• _Data_
• • •

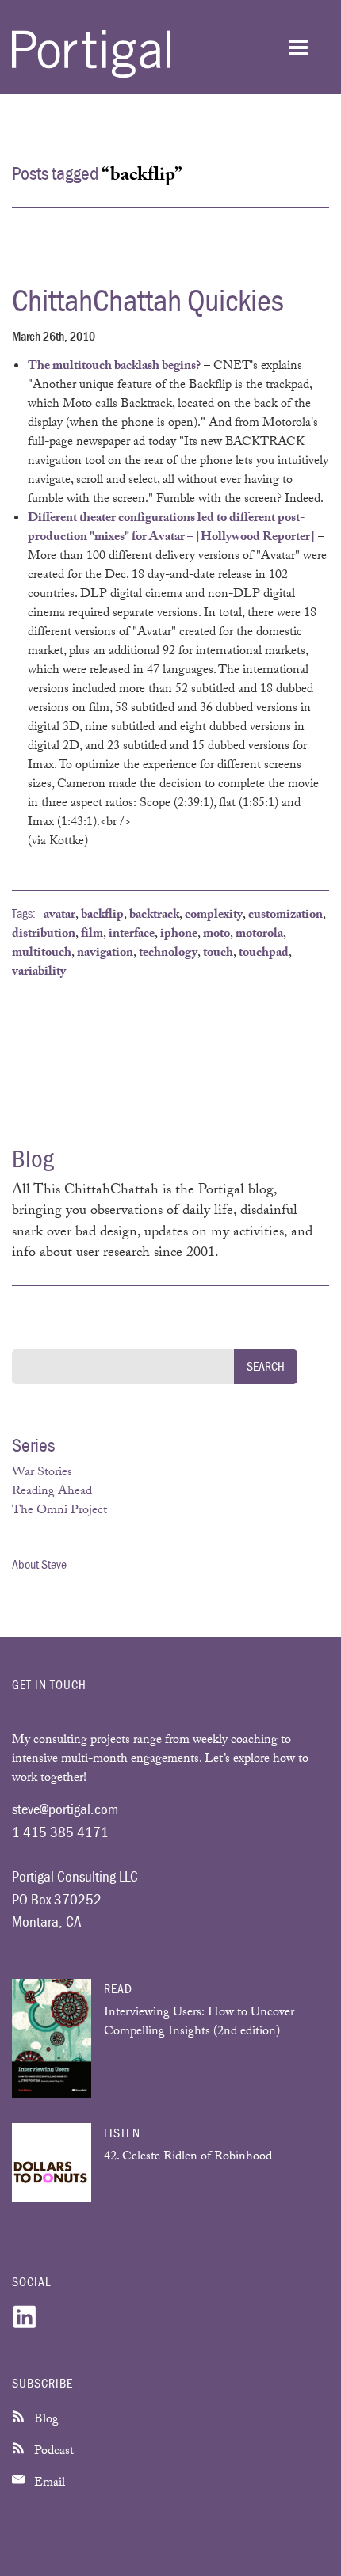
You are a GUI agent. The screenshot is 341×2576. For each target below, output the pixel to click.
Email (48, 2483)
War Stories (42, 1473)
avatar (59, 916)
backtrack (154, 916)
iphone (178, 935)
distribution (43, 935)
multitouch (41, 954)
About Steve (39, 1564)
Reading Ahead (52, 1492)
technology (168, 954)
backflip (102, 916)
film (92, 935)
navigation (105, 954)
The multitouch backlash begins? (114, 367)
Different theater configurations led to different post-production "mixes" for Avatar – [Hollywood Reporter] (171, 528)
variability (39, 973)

• • •

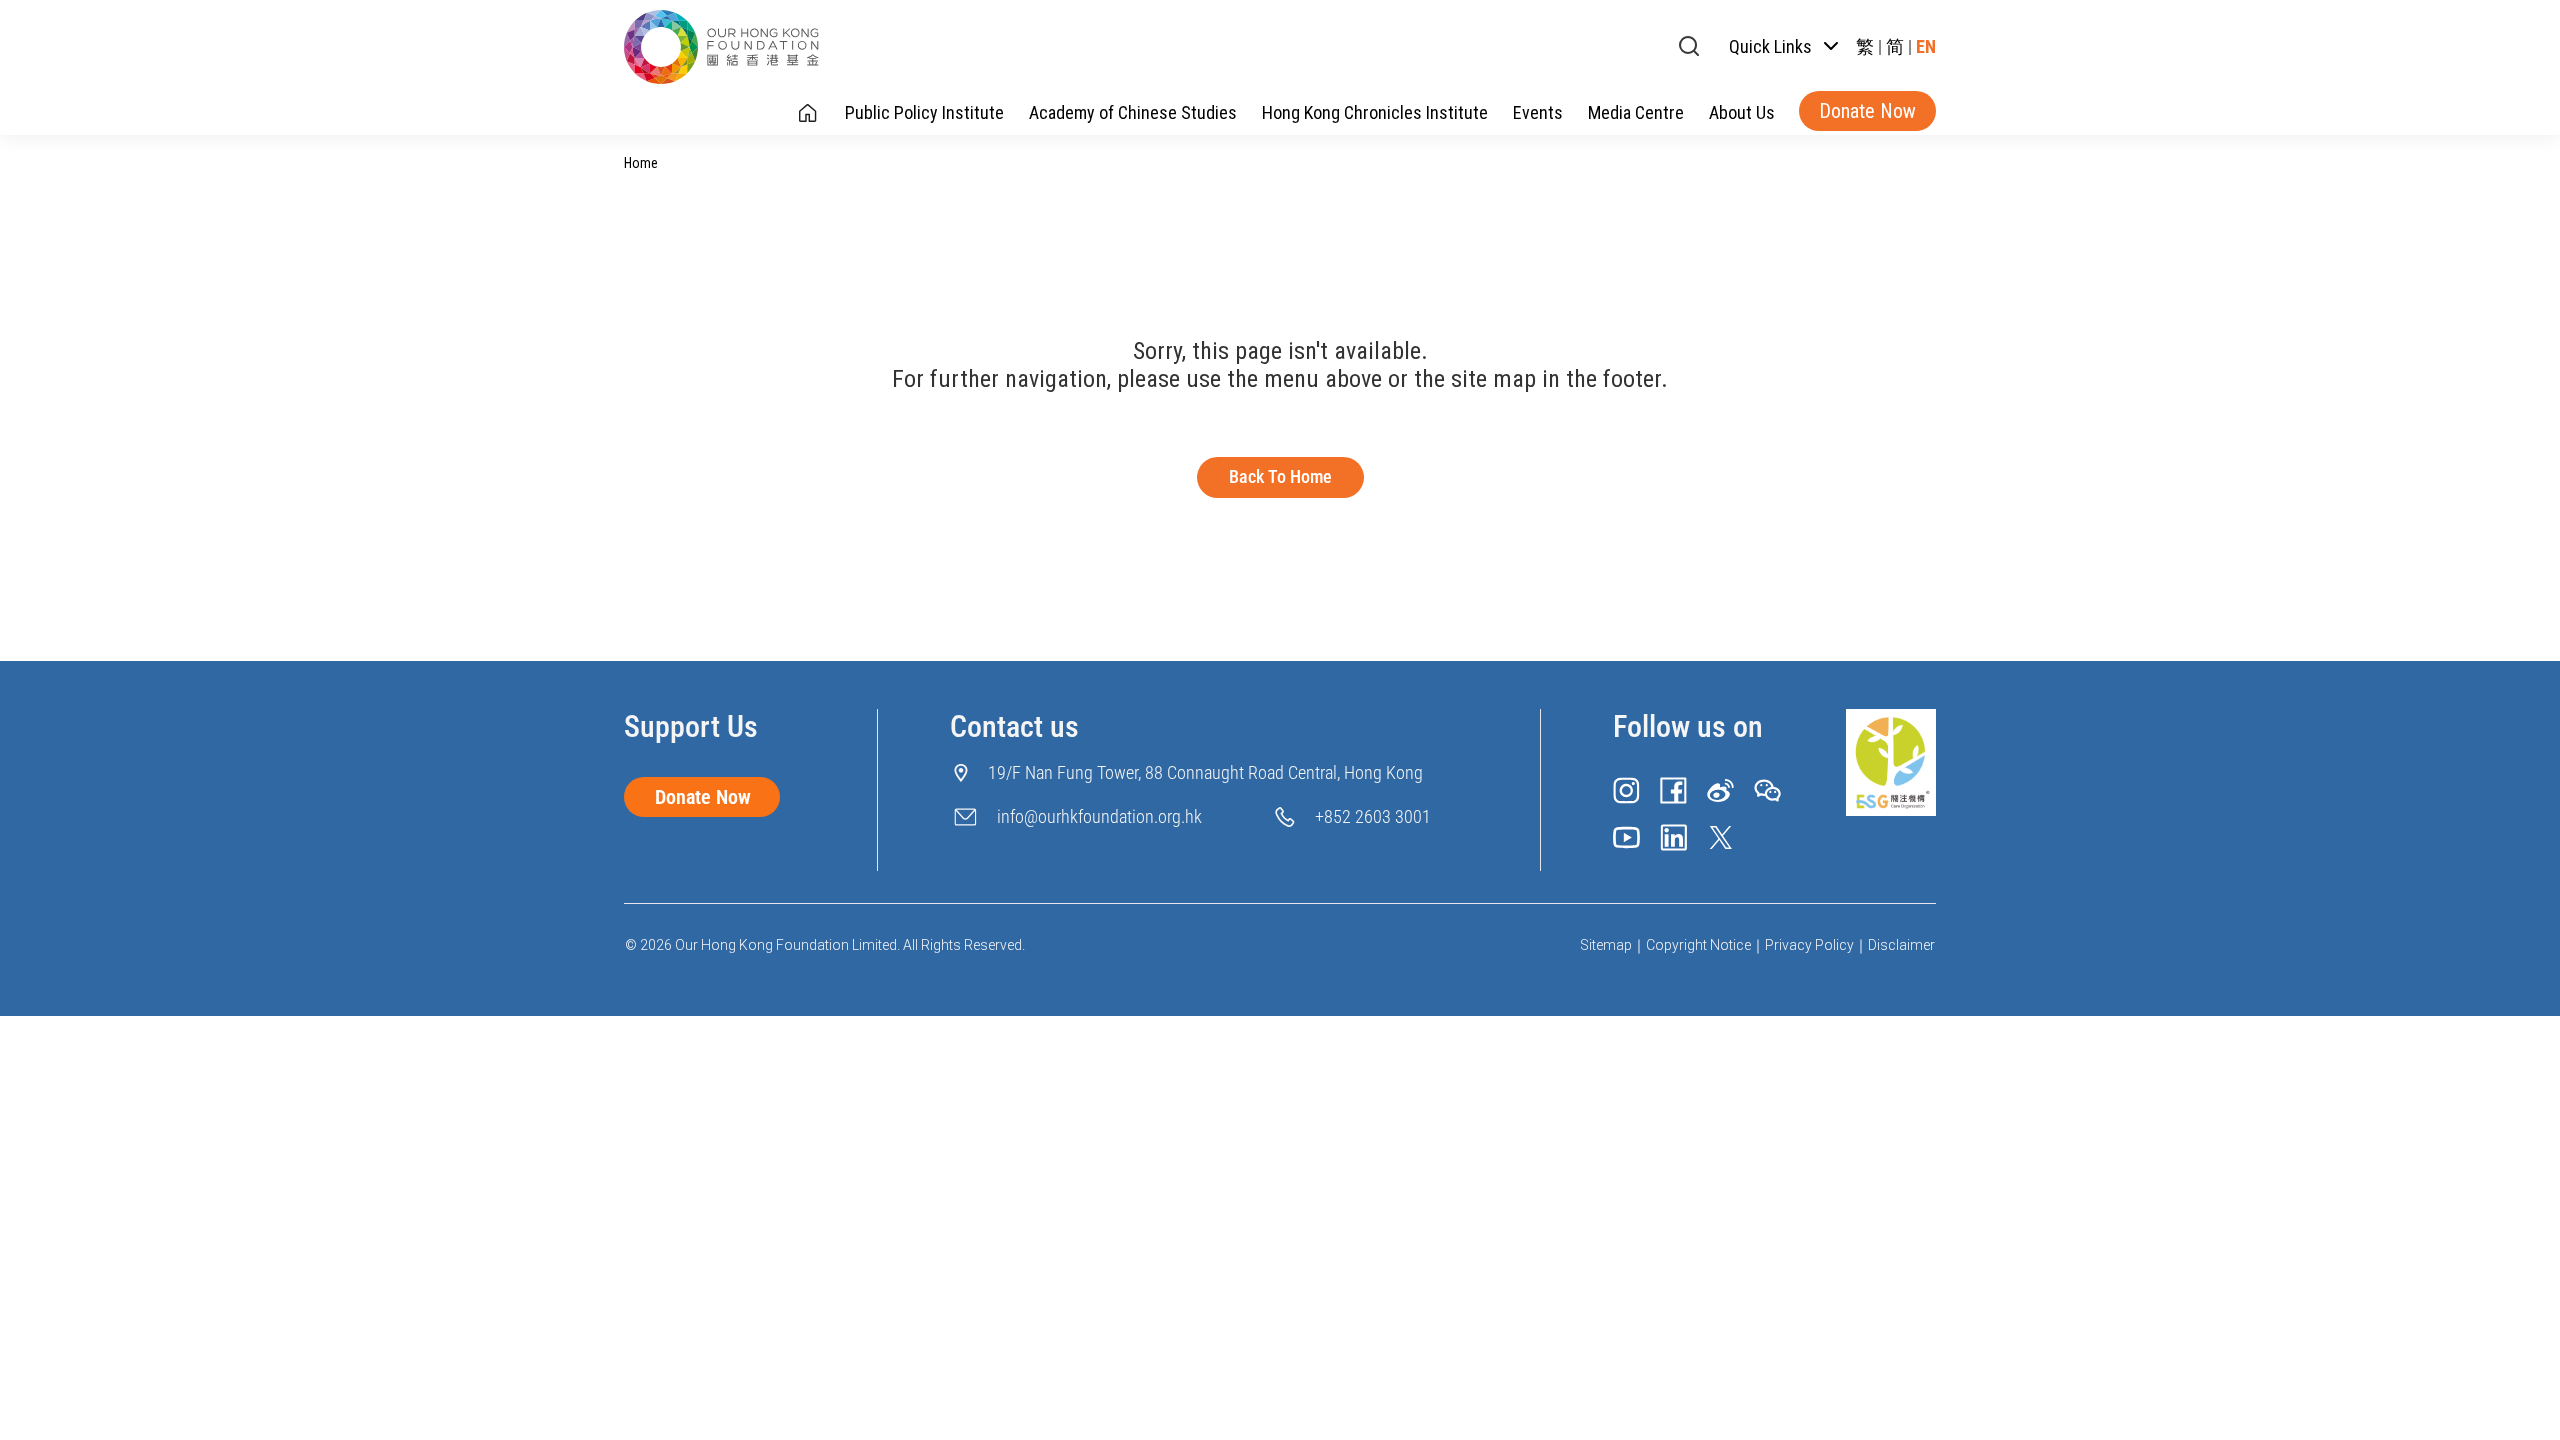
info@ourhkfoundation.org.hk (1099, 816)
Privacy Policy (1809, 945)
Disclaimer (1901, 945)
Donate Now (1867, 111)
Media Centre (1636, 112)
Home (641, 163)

• • •

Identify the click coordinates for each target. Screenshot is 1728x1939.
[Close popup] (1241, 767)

• • •

• _Prompt_
Using the entries above, give again exactly the lines from the line holding "multitouch (41, 954)" through the line holding "variability (39, 973)". Include both end lines and nothing else.

• _Output_
multitouch (41, 954)
About Steve (39, 1564)
Reading Ahead (52, 1492)
technology (168, 954)
backflip (102, 916)
film (92, 935)
navigation (105, 954)
The multitouch backlash begins? (114, 367)
Different theater configurations led to different post-production "mixes" for Avatar – [Hollywood Reporter] (171, 528)
variability (39, 973)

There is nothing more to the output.